Since beginning the She Reads Truth, I have been happy to have found something that keeps me motivated and accountable to read my Bible.
I think that accountability is missing so much from my experiences with bible studies. No one wants to offend another individual. The saying that "Christ is love," is used so often in a way to escape holding someone accountable. I do think that it is a fine line. My experiences with other believers is that there are so many walls up that it is hard to truly get to know someone. So in that case, I probably did offend many because I didn't understand HOW to hold them accountable.
Not everyone likes to hear the cold, hard truth like I do.
Not everyone has the ability to self reflect and WANT to change.
This makes me sad!
I think that growing is such a positive experience. Everyone desires to be a 'better' person. However it is Christ who defines what that is.

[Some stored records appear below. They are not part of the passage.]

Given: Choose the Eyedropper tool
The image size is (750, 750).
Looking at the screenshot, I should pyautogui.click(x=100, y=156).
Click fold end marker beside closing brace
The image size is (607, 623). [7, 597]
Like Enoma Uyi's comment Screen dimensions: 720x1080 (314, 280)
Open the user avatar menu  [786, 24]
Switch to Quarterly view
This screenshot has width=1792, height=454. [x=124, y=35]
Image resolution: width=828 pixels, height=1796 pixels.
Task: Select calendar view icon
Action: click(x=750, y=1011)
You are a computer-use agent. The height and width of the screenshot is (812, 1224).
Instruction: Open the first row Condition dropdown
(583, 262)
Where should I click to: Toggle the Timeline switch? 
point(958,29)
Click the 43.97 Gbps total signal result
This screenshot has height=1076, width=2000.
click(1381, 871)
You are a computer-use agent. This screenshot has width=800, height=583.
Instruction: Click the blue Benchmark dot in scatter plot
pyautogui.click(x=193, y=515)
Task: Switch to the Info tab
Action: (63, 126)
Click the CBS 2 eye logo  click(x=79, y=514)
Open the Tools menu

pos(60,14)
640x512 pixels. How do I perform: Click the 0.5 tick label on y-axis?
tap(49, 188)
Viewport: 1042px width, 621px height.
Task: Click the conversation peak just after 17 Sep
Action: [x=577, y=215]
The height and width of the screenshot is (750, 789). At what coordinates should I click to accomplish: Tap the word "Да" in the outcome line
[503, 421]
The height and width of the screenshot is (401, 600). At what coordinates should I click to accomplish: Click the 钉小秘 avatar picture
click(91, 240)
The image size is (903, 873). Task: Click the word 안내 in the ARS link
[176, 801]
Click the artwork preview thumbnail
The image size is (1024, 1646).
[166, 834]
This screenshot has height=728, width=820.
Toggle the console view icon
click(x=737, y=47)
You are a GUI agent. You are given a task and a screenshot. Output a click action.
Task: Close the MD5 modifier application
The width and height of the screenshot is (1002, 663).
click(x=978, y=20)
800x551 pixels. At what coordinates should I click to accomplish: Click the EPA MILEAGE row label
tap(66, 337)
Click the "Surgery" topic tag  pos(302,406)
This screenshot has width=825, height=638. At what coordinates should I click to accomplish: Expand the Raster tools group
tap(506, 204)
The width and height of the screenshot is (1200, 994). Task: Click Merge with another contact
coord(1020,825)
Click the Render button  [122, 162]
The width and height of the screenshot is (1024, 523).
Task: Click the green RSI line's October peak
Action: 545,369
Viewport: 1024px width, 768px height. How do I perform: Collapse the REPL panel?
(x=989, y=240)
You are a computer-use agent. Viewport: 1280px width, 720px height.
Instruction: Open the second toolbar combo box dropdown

It is so easy to say that we as Christians are 'good.'
But what defines that 'goodness'.
Is it our own values?
Is it our own experiences?
If so then isn't everyone's perspective of 'good'
That is just one thing that I have been trying to get a grasp upon throughout my reading of Proverbs. The whole book is dedicated to practical wisdom.
Great truths like:
"Above all else, guard your heart for it is the wellspring of life. Put away perversity from your mouth keep corrupt talk far from your lips" (4:23-24)
"the tongue that brings healing is a tree of life, but a deceitful tongue crushes the spirit (15:4)
"A mocker resents correction he will not consult the wise." (15:12)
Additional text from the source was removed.